Though increasingly focused on the web, CD Baby remains heavily involved in the distribution of physical recordings, both to record stores and directly to consumers. A warehouse with row upon row of shelves, housing more than 1.5 million CDs in every genre imaginable, adjoins its corporate offices here, and the company has also stepped up its distribution of vinyl records as that format regains popularity.

Several other recent trends seem likely to improve CD Baby’s position, among them “termination rights,” a provision of copyright law which lets artists to regain ownership of their recordings. Once that happens, some musicans can then cut ties to their original record label and make their recordings available through CD Baby — as the hardcore vocalist, poet and former Black Flag frontman Henry Rollins has recently done.

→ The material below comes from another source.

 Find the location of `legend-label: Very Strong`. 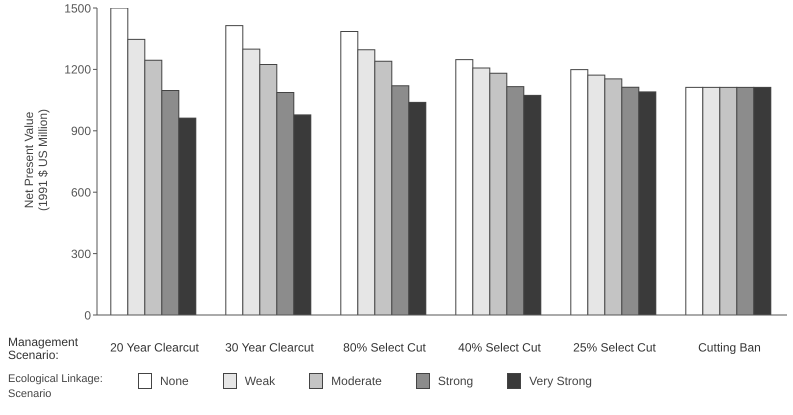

But the most promising growth area looks to be music made by CD Baby’s artists that is used on YoutTube and in apps. The company has a program to collect a share of the licensing fees or ad revenues generated by those activities, which is enjoying “exponential growth,” said Kevin Breuner, CD Baby’s director of marketing, even as revenue streams from downloads stall.

“Over the last 8 to 10 months, you’ve seen the landscape really change,” Mr. Breuner, also a musician, said. “We’re down about 10 percent in iTunes, it’s true. But streaming is growing at a triple-digit rate and YouTube monetization is growing even faster, and that offsets the decline in downloads.”

Independent musicians, of course, may be less concerned about the sources of their income than the amount. But CD Baby’s ability to tap into the increasing diversity of the revenue streams flowing to its artists seems to have become one more argument against an affiliation with a traditional record company.

“I never set out saying ‘I don’t want to sign to a label,’ ” Ms. Michaelson said. “But why change from something that’s working?”